Mae Murray was a Broadway dancer and Silent Era actress who lived her life as a big dream. But between her ruinous marriages and foolish career choices, she might as well have been living a nightmare—even if it was a glamorous one. Here are the most bizarre facts about Mae Murray, the Girl with the Bee-Stung Lips.
1. She Is Mostly Forgotten
Mae Murray, born Marie Adrienne Koenig, would go on to become an above-the-title star and Hollywood pioneer. Even though audiences have mostly forgotten her, at the height of her career she was a major attraction, dubbed “The Gardenia of the Screen” and “The Girl with the Bee-Stung Lips”—but she started a long way from Hollywood.
2. She Lied About Her Childhood
Mae Murray was born in New York City in May of 1885—but throughout her life, Murray did her best to hide the truth about her childhood. She gave contradictory stories about her upbringing, claiming to have been raised by her great-grandmother, in European convents, or, alternately, on a boat far out at sea with her artist father. The real story, however, was much darker.
3. She Was A Poor Girl
Murray’s actual childhood was a lot less whimsical and romantic—and a lot more tragic. Murray wasn’t an only child and her parents struggled to provide for their ever-growing family. Things got even worse when Murray turned 11 years old. Her father succumbed to acute gastritis, leaving the family with little hope—and even less income.
4. She Was Very Lonely
To support the family, Murray’s mother found work as a housekeeper for the illustrious Harry Payne Whitney. But it left little time for bonding in the Murray household. Murray later revealed how lonely she was—and what she said was devastating.
She went so far as to imply that she would’ve preferred to be spanked or scolded over the way that her mother left her alone. With so little attention, she found solace in other areas.
5. She Always Wanted To Be A Dancer
Given the tragedy of her situation, Murray escaped into fantasy. She put on plenty of amateur performances with her childhood friends and dreamed of becoming a great dancer. She wouldn’t have to play pretend for long.
6. She Learned From The Best
In short order, Murray turned her childhood dreams into a reality. Against her mother’s and grandmother’s wishes and warnings, Murray began spending her days hanging around the theater, hoping that would someone take notice. She studied the performers, hoping to soak up the subtleties of what they were doing—and she was learning from the best.
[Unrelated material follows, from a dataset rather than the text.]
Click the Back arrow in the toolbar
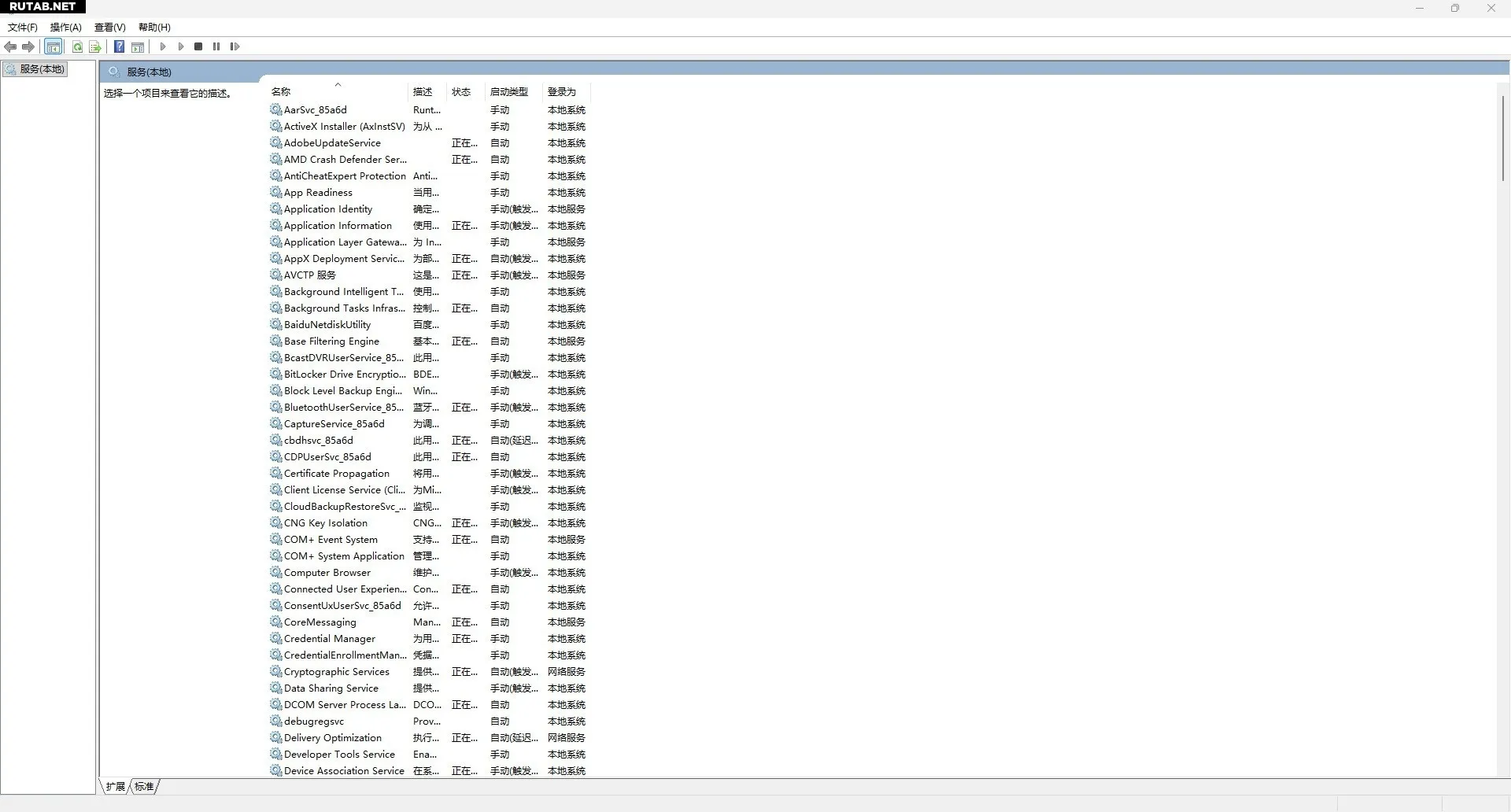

7. She Wanted To Dance To The Very End
After years of watching and waiting, Murray finally got her big break. She took to the stage like a duck to water in a 1904 production of The Shogun. It was a completely joyful moment, and she used her time on stage to escape from what she called “the sorrows of the world”. Well, as we’ll see, her sorrows had only just begun.
8. She Impressed An Impresario
Murray’s whimsical style of dance made her an instant success and she quickly became a chorus girl. In just a few short years, she attracted the attention of the legendary impresario Florenz Ziegfeld Jr. At first, Murray ignored Ziegfeld’s requests. She and her friends feared Ziegfeld and thought that he used and discarded showgirls far too quickly. But one thing about Ziegfeld was that he was a persistent man.
9. She Was Full Of Folly
One day, while attempting to leave the theater, Murray spotted Ziegfeld in the lobby. She tried to sneak out—but she was in for a unpleasant surprise. Ziegfeld saw her and immediately confronted her, asking her why she hadn’t answered his letters. Unable to avoid Ziegfeld and his questionable charms anymore, Murray agreed to join his famous troop, the Ziegfeld Follies.
10. She Owed Ziegfeld Everything
As it turns out, Mae Murray had nothing to fear from Ziegfeld—all he wanted to do was give her a bigger stage on which to showcase her talents. She ended up changing her tune about him completely, acknowledging that he had picked her out of a mass of ambitious girls in New York and given her a big chance. So much bigger, in fact, than she ever could have dreamed of.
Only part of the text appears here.